Por Rafael Torres
A Grande Missa em Dó Menor, K. 427, do compositor austríaco Wolfgang Amadeus Mozart (1756-1791) é uma obra prima. Ela engrossa nossos argumentos de que Mozart foi o maior compositor do Classicismo (segunda metade do século XVIII). Não analizaremos a missa inteira, aqui: sua duração é de cerca de 55 minutos (isso porque Mozart não completou a obra - faltam-lhe o Credo, o Agnus Dei e partes do Sanctus e do Benedictus). O motivo da incompletude da obra não se conhece: Mozart parece ter tido bastante tempo livre para compor em 1782. Porém, é dito que a inspiração dele para compor música sacra caiu quando ele se mudou para Viena. Ainda assim, é umas das obras mais geniais e compridas dele.

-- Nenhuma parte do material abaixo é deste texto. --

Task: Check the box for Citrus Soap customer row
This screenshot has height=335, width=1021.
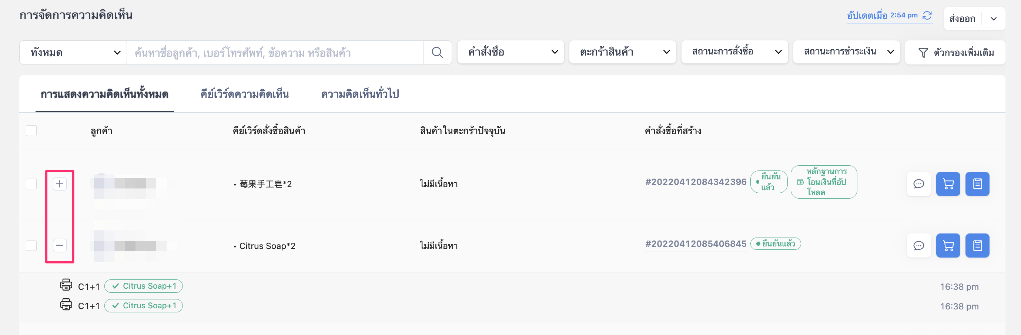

Hoje em dia as performances tendem a utilizar edições da obra completadas por outros compositores ou editores. Alguns exemplos são as do editor Alois Smith, de 1901, de Clemens Kemme, editor da Breitkopf & Härtel, de 2018, e do musicóloco e pesquisador do Mozarteum de Salzburgo Ulrich Leisinger, para a editora Bärenreiter, de 2019. Por isso é que temos gravações da obra completa: foi completada por outros músicos e musicólogos.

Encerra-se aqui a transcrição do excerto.